The issue for me: In the past few years my family of five has spent more than $10,000 on Apple products, ditching our exhausted laptops and towers from Dell and HP and replacing them with Macbooks and, in my case, a beautiful new iMac for my desktop. We're in deep with Apple, and we're going in even deeper as we are now beginning to swap out our cell phones and Blackberries for the iPhone.
We're late converts. I know that -- and it bothers me. My kids went first. I finally got there last year when I realized that Macs are virtually virus free. I could ditch my Norton firewall and never have to worry about one of those computer bugs that would shut me down without warning.
What concerns me is that Jobs is Apple. Have I bought into a product line that is peaking? Am I making this large investment in both dollars and time spent learning a new system late in the game? Metaphorically speaking, am I buying a great big house in 2007?

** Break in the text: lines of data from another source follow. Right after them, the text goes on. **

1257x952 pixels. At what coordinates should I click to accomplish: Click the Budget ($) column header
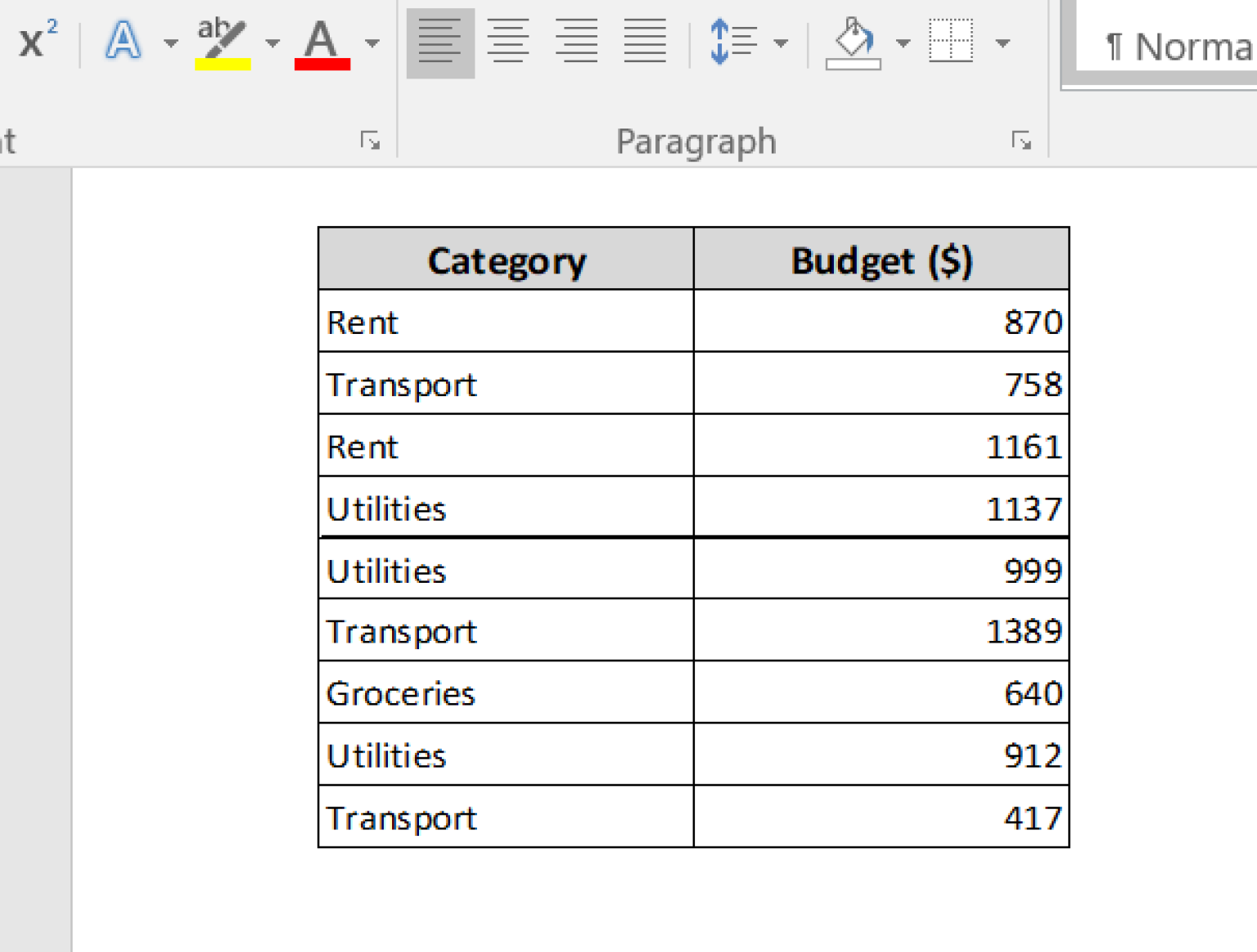click(881, 259)

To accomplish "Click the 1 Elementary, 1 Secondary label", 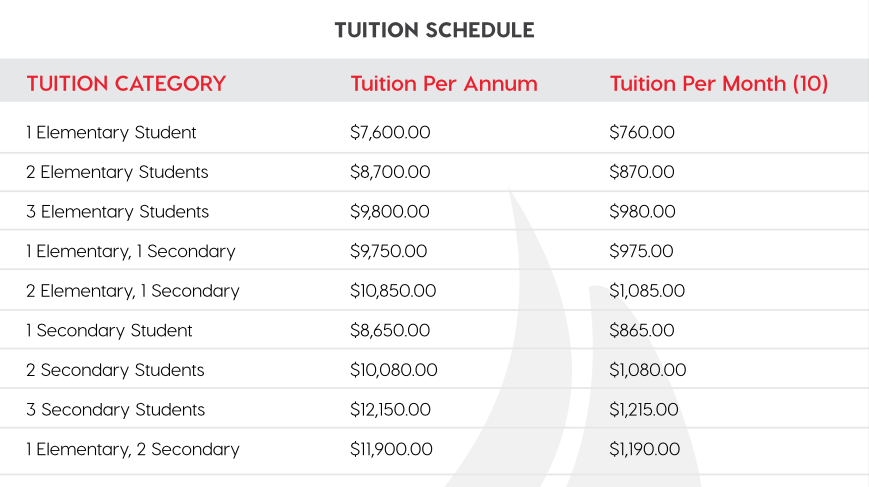I will [x=130, y=251].
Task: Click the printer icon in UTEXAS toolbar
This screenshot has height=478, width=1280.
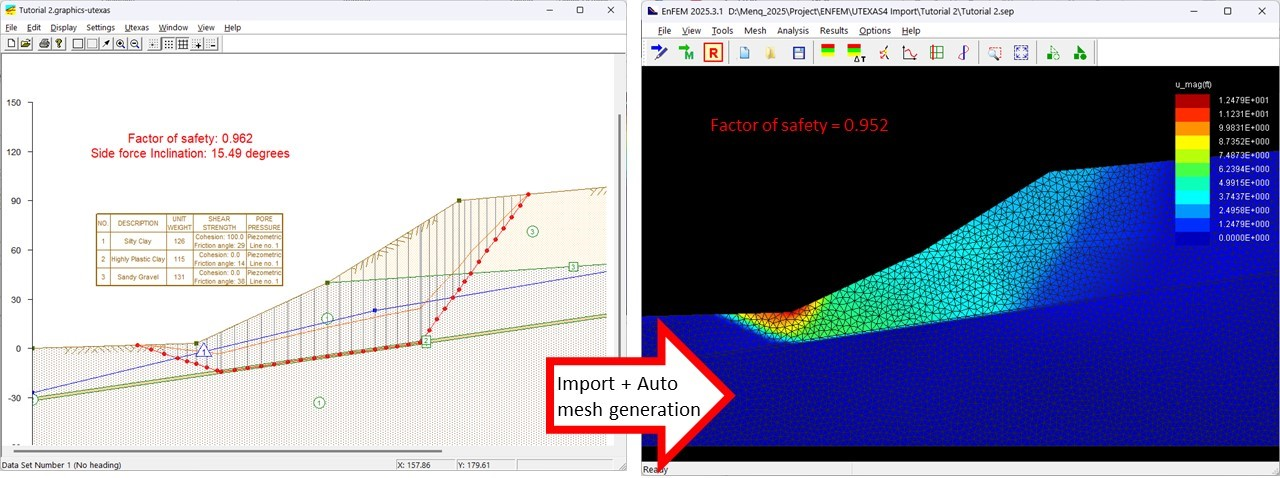Action: [44, 44]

There are no clear answers. But the questions evoke some timeless money lessons that you might share with your kids:
- Nothing is forever Fun parties eventually end; so do bull markets. It's smart to leave wanting more, lest you overstay and get hammered.
- You can do your homework and still fail OK, hopefully not in school. But in life you can make sound decisions based on available information only to be knocked down by the unforeseeable. Keep the most options open for as long as you can.
- Stay away from fads Things that come and go are a waste of money. My daughter's new Ray-Ban Aviators will be fashionable long after she's lost them.
- Expect the unexpected Trends are only trends until they aren't. Something unexpected usually triggers a change. So be prepared. Have an emergency fund; your income may drop. Stay diversified so that one bad stock pick will barely register.
- Don't fall in love with an investment Apple shares tumbled in the face of the Jobs news. I'm not saying to sell now. But you need to be ready to dump them if the business turns down. Just ask the folks who fell in love with Bear Stearns or Citigroup before the financial crisis.